### Document
____________________
Kromster80 / kam_remake

"KaM Remake" is an RTS game remake written in Delphi from scratch.
http://www.kamremake.com
GNU Affero General Public License v3.0
361 stars 90 forks source link

Network optimizations #194

Open reyandme opened 7 years ago

reyandme commented 7 years ago

Currently max number of players+spectators is 10. When we tried to add more spectators/players it was unplayable because of lags/all time disconnections etc.

Probable network problems: 1) Spectators are also generating traffic for all players, so adding 1 spectator means it will send gic commands every tick to every player even if he just spectating and can not do anything on the map. AFAIK these empty commands packets needs to understand if spectator was disconnected or not.

If it is true, then we need to remake this mechanism, so server itself could determine who is disconnected by some other special packets (only transfered to server, not to all players), then notify players if someone disconnected. Or may be by some other mechanism (@lewinjh @Kromster80 your suggestions ?) And do not send mk_Command to all players then.

So adding 1 spectator will increase number of packets linearly: +1 spec = +N commands packets to him, +2 spec = +2N packet to specs etc etc.
____________________
### Data lines
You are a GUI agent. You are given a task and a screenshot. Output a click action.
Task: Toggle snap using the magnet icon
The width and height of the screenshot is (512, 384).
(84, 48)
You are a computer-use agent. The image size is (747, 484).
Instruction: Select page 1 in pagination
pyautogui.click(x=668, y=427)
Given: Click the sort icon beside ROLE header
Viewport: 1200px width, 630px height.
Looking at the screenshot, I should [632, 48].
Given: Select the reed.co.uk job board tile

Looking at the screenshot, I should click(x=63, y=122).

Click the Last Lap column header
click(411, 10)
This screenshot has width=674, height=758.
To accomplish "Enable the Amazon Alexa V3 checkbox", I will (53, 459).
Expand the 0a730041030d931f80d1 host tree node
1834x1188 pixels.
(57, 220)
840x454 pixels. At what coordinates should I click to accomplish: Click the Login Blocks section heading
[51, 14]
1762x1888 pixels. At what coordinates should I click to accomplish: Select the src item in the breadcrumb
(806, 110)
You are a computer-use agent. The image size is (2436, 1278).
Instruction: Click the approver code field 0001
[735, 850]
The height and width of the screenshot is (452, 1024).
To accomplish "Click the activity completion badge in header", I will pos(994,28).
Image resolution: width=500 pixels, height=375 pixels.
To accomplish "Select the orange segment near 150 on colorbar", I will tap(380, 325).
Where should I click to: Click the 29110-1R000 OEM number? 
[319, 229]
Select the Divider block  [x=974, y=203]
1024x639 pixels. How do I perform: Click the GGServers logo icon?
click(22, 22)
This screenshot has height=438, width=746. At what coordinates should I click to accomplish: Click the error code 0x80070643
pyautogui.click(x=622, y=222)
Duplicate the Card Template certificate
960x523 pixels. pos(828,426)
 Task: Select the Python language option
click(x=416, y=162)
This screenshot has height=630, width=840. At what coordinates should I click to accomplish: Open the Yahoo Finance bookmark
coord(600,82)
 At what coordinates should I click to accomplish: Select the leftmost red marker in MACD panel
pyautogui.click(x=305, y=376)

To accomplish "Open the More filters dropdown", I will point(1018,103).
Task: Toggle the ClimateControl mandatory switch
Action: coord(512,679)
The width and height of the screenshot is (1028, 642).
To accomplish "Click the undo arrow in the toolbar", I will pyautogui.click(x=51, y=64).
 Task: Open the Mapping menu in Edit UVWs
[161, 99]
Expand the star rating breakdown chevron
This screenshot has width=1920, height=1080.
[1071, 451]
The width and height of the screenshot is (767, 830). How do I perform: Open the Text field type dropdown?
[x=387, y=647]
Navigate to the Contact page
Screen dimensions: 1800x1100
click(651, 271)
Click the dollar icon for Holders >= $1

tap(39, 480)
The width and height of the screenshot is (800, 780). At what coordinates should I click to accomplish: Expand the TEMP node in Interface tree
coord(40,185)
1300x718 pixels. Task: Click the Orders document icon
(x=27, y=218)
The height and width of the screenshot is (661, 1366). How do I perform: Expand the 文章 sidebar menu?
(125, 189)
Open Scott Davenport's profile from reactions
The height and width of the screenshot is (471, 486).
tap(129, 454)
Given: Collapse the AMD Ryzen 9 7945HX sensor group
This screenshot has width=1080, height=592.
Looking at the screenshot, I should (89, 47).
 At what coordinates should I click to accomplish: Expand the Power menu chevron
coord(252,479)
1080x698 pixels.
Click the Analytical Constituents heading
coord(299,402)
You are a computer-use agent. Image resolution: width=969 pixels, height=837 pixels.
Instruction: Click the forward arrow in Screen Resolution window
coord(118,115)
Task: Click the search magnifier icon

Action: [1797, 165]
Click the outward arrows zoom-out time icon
____________________
### What you need to do
- A) Please reproduce the KaM Remake issue word for word, from start to finish.
- B) Put the stretch of the records from their first line through the line containing "pyautogui.click(x=305, y=376)" into a JSON list of strings, with one string per line and blank lines omitted.

### Expected responses
- A)
Kromster80 / kam_remake

"KaM Remake" is an RTS game remake written in Delphi from scratch.
http://www.kamremake.com
GNU Affero General Public License v3.0
361 stars 90 forks source link

Network optimizations #194

Open reyandme opened 7 years ago

reyandme commented 7 years ago

Currently max number of players+spectators is 10. When we tried to add more spectators/players it was unplayable because of lags/all time disconnections etc.

Probable network problems: 1) Spectators are also generating traffic for all players, so adding 1 spectator means it will send gic commands every tick to every player even if he just spectating and can not do anything on the map. AFAIK these empty commands packets needs to understand if spectator was disconnected or not.

If it is true, then we need to remake this mechanism, so server itself could determine who is disconnected by some other special packets (only transfered to server, not to all players), then notify players if someone disconnected. Or may be by some other mechanism (@lewinjh @Kromster80 your suggestions ?) And do not send mk_Command to all players then.

So adding 1 spectator will increase number of packets linearly: +1 spec = +N commands packets to him, +2 spec = +2N packet to specs etc etc.

- B)
[
  "You are a GUI agent. You are given a task and a screenshot. Output a click action.",
  "Task: Toggle snap using the magnet icon",
  "The width and height of the screenshot is (512, 384).",
  "(84, 48)",
  "You are a computer-use agent. The image size is (747, 484).",
  "Instruction: Select page 1 in pagination",
  "pyautogui.click(x=668, y=427)",
  "Given: Click the sort icon beside ROLE header",
  "Viewport: 1200px width, 630px height.",
  "Looking at the screenshot, I should [632, 48].",
  "Given: Select the reed.co.uk job board tile",
  "Looking at the screenshot, I should click(x=63, y=122).",
  "Click the Last Lap column header",
  "click(411, 10)",
  "This screenshot has width=674, height=758.",
  "To accomplish \"Enable the Amazon Alexa V3 checkbox\", I will (53, 459).",
  "Expand the 0a730041030d931f80d1 host tree node",
  "1834x1188 pixels.",
  "(57, 220)",
  "840x454 pixels. At what coordinates should I click to accomplish: Click the Login Blocks section heading",
  "[51, 14]",
  "1762x1888 pixels. At what coordinates should I click to accomplish: Select the src item in the breadcrumb",
  "(806, 110)",
  "You are a computer-use agent. The image size is (2436, 1278).",
  "Instruction: Click the approver code field 0001",
  "[735, 850]",
  "The height and width of the screenshot is (452, 1024).",
  "To accomplish \"Click the activity completion badge in header\", I will pos(994,28).",
  "Image resolution: width=500 pixels, height=375 pixels.",
  "To accomplish \"Select the orange segment near 150 on colorbar\", I will tap(380, 325).",
  "Where should I click to: Click the 29110-1R000 OEM number? ",
  "[319, 229]",
  "Select the Divider block  [x=974, y=203]",
  "1024x639 pixels. How do I perform: Click the GGServers logo icon?",
  "click(22, 22)",
  "This screenshot has height=438, width=746. At what coordinates should I click to accomplish: Click the error code 0x80070643",
  "pyautogui.click(x=622, y=222)",
  "Duplicate the Card Template certificate",
  "960x523 pixels. pos(828,426)",
  " Task: Select the Python language option",
  "click(x=416, y=162)",
  "This screenshot has height=630, width=840. At what coordinates should I click to accomplish: Open the Yahoo Finance bookmark",
  "coord(600,82)",
  " At what coordinates should I click to accomplish: Select the leftmost red marker in MACD panel",
  "pyautogui.click(x=305, y=376)"
]